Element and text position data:
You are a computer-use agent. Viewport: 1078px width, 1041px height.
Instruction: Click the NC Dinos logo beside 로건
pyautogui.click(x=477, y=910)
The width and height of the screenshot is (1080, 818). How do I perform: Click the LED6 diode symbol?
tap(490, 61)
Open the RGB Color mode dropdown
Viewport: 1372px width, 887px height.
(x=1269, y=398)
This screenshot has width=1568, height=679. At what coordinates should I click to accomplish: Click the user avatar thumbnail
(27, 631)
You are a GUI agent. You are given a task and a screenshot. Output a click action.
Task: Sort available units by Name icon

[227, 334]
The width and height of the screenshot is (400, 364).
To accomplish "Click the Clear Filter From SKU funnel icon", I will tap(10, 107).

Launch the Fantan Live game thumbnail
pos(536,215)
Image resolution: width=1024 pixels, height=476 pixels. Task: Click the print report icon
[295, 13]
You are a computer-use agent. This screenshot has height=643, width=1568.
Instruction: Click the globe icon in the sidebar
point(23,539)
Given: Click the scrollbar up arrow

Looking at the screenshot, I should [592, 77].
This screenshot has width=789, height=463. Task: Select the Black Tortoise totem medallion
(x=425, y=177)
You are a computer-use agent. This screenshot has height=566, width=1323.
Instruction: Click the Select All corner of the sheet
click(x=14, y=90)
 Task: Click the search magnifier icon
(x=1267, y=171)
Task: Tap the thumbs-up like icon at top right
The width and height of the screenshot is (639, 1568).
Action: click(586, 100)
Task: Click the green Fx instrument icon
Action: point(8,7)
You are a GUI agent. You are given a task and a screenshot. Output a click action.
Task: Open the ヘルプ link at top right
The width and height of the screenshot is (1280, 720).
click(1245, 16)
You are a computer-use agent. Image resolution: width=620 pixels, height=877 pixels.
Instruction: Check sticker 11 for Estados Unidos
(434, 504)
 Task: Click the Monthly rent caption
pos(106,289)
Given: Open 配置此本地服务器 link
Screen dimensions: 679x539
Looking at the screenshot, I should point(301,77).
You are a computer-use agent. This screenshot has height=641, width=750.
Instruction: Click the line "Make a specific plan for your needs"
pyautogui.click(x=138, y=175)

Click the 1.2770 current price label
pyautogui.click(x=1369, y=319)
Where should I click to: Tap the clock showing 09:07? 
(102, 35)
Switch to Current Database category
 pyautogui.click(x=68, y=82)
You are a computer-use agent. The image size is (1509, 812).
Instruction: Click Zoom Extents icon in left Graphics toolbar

Problem statement: Copy out the lines word for word, starting with the line containing "Given: Open 配置此本地服务器 link" and going on through the line containing "pyautogui.click(x=138, y=175)".

Solution to the exercise:
Given: Open 配置此本地服务器 link
Screen dimensions: 679x539
Looking at the screenshot, I should point(301,77).
You are a computer-use agent. This screenshot has height=641, width=750.
Instruction: Click the line "Make a specific plan for your needs"
pyautogui.click(x=138, y=175)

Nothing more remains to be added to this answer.